Grady's BBQ in Dudley, N.C. |
Because the white concrete block building of Grady’s BBQ in the Dudley community of Wayne County, NC, is such a simple, unpretentious exterior, many people wouldn’t believe how good the food being served on the inside is. It’s a place that could easily be passed by except the many cars parked by the doors at noon indicate that something outstanding is inside.
The wood stack outside tells you that the pitmaster is cooking barbecue the old-fashioned way. |
My first visit was during the coronavirus pandemic and only a few days after Grady’s had celebrated its 36th anniversary. It had opened on July 4, 1986. I quickly observed that one of the two doors was exit only; the other one was the only entrance. All food was take-out; nothing was being consumed inside. All the tables and chairs were taped off to prevent anyone from sitting at them except for the one closest to the kitchen where a takeout customer could sit to wait instead of standing. The younger the customer, the less likely he or she was to sit to keep the space available for someone older.
The order line always seems to have several customers waiting. |
When I arrived, about four customers were standing in a line in front of the order window that had been partitioned with plexiglass (to create the social distancing important during the pandemic). As I stopped to read a handwritten menu on a wall, another customer came in and joined the line, so I moved behind him as I continued to read. About 10 minutes went by before I could step up to the window and order. It was definitely not fast food, but everyone was patient.
The high sanitation rating over the menu board is a tribute to Mrs. Grady's medical experience. |
Behind the window in the kitchen were about five staff members, including the matriarch, Mrs. Gerri (short for Geraldine) Grady, who owns and operates the business with her husband Steve, the pitmaster. She wrote down the orders, took payment, and checked to make sure that they were complete before handing them to customers. Just about every order was for hand-chopped pork barbecue, but turkey, chicken, hamburger steak, and more were also available.
My barbecue dinner with collards, butter beans, and hushpuppies. |
Because Grady’s is so famous, I ordered what a typical newcomer orders: barbecue. It was perfect — appropriately sauced in the vinegary eastern North Carolina style. I ordered a barbecue dinner so that I could have two sides and hushpuppies. Nine sides — black-eyed peas, boiled potatoes, coleslaw, potato salad, cabbage, collards (also sold by the pound), butter beans, rice and gravy (yes, that’s a vegetable in eastern N.C.), and green beans — were available. (My choices? Collards and butter beans. So homemade, just like a family reunion!)
Mrs. Grady keeps everything at the order counter moving. |
The sides are numerous for such a limited menu. Can you imagine anyone ordering a vegetable plate at a legendary barbecue place? One day I might have to order one (and take the barbecue home). Mrs. Grady has adapted family recipes to serve on a larger scale. As she told Our State magazine, “I try to cook like her [my mother], my grandmother, and my mother-in-law. They were three good cooks.”
My wife's order of fried chicken, cabbage, potato salad, and hushpuppies. |
My wife ordered fried chicken with cabbage and potato salad, also with hushpuppies. All were excellent. Because I was saving room for banana pudding, I was disappointed to find out that all had been sold. I settled for a layer chocolate cake, but never has a second choice been so good. I also took home a whole sweet potato pie. Oh, my. It’s one of the best pies I’ve had. Although I’ll return again for the barbecue, banana pudding will be my first selection when I do.

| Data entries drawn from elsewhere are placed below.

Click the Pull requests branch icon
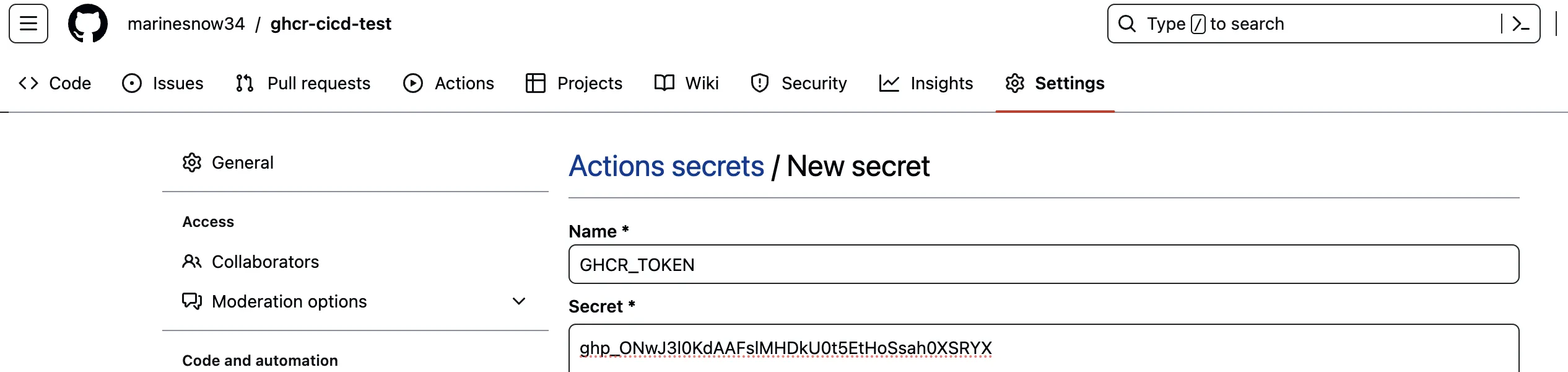1568x372 pixels. (243, 82)
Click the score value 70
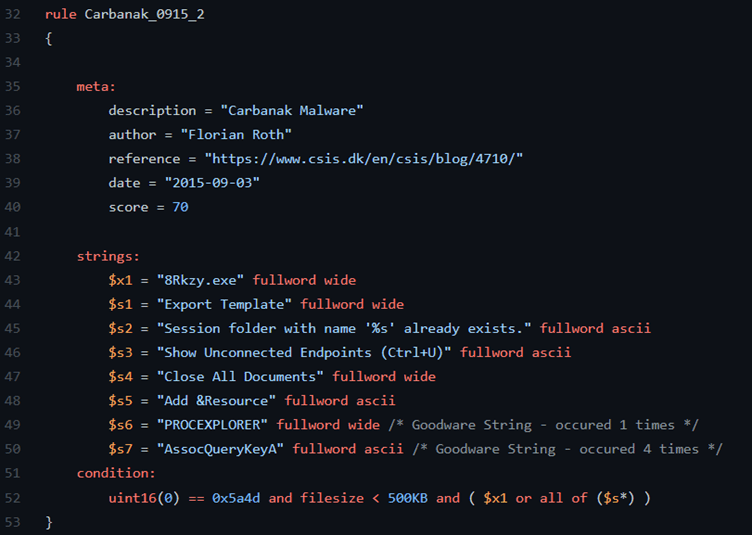 [180, 207]
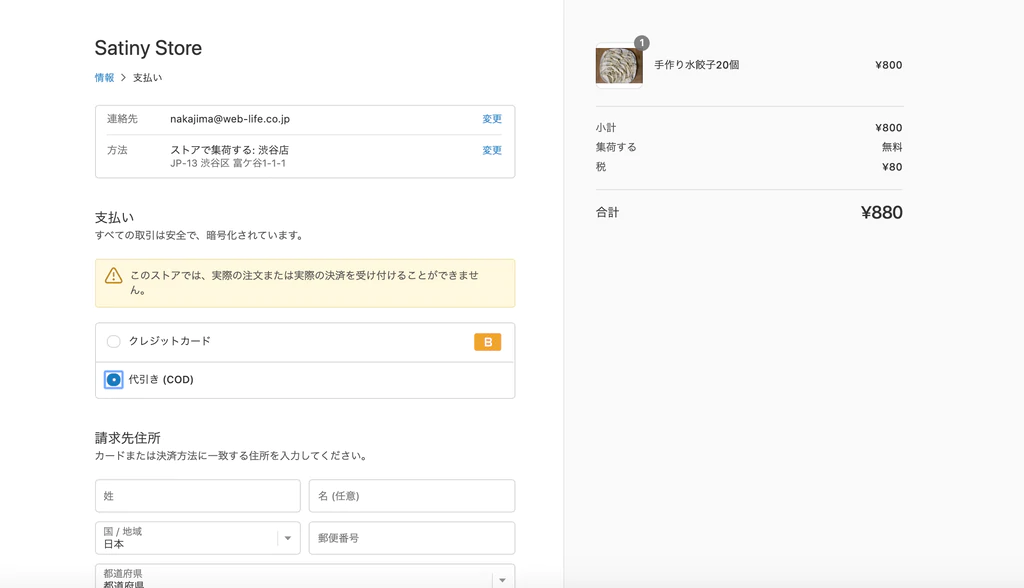Select the クレジットカード payment option
This screenshot has width=1024, height=588.
(x=114, y=341)
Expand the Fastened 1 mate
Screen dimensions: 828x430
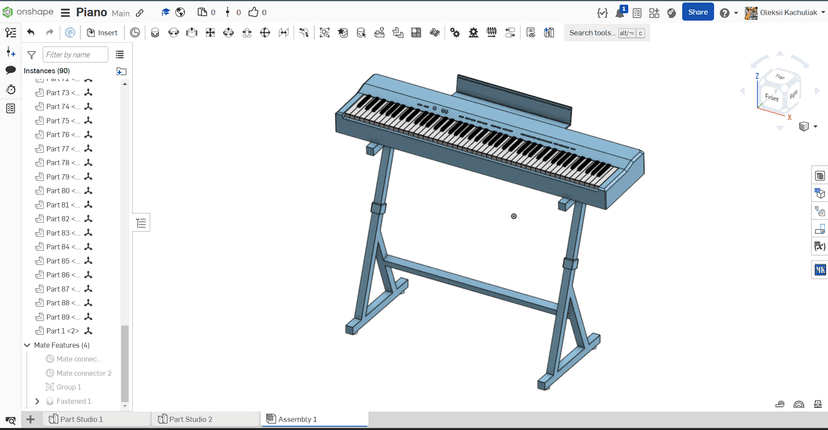37,401
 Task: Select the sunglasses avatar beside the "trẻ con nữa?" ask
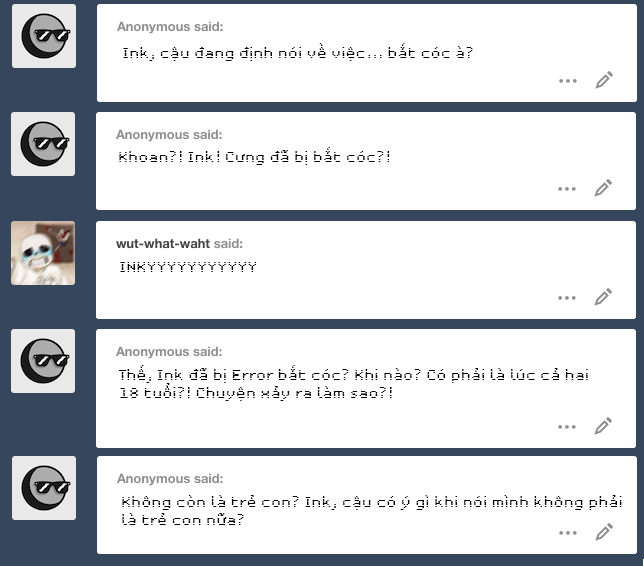pos(44,488)
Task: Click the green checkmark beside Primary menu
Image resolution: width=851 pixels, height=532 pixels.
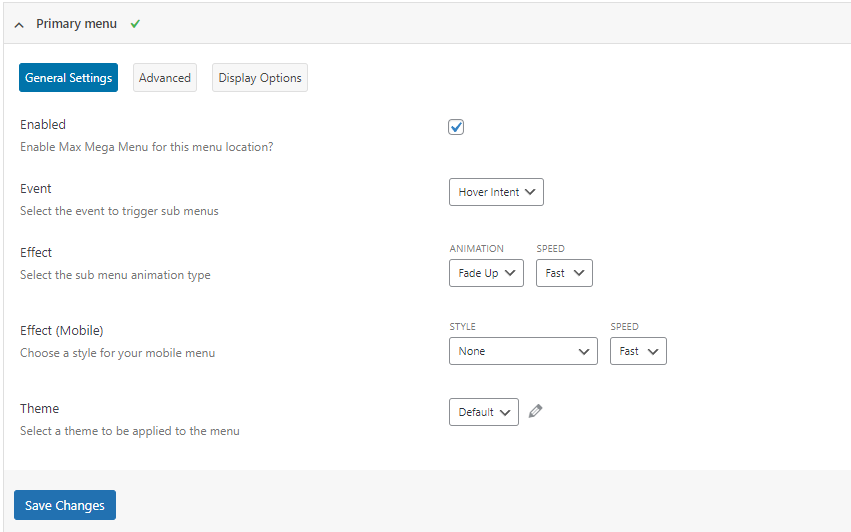Action: coord(135,23)
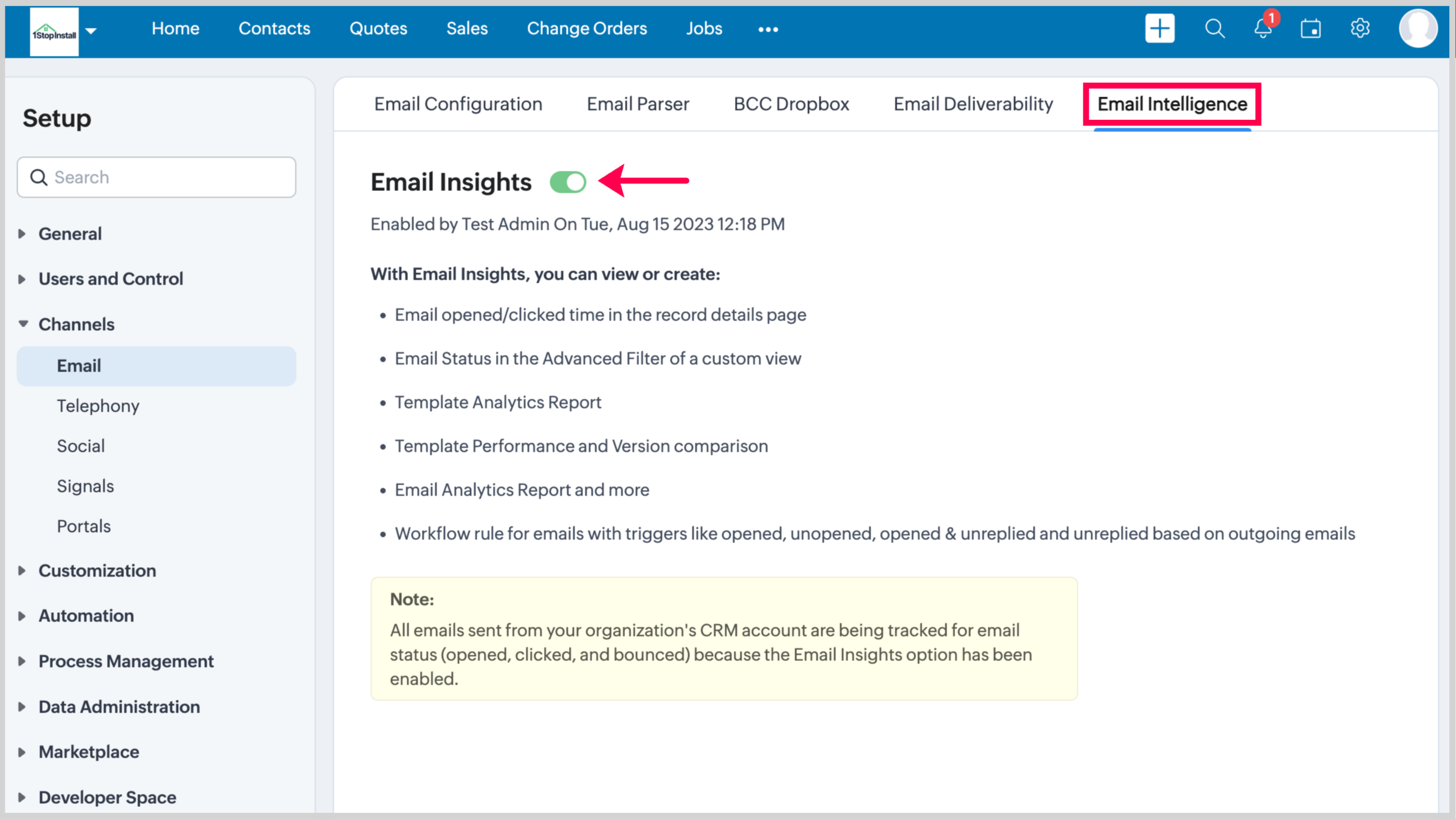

Open only four days a week, Grady's loads oak and hickory coals early on those mornings in its pit built with bricks that form an eight-inch wall. In the afternoons, the pit is quiet. |
Grady’s BBQ is a destination for a lot of people — just about everyone is a local but occasionally someone like myself drives for two hours to taste the best of the best. So many have acknowledged the importance of Grady’s in North Carolina’s barbecue history that finally being there makes it seems like I’ve hit a home run. Not even a pandemic can dampen the enthusiasm for being at a barbecue legacy.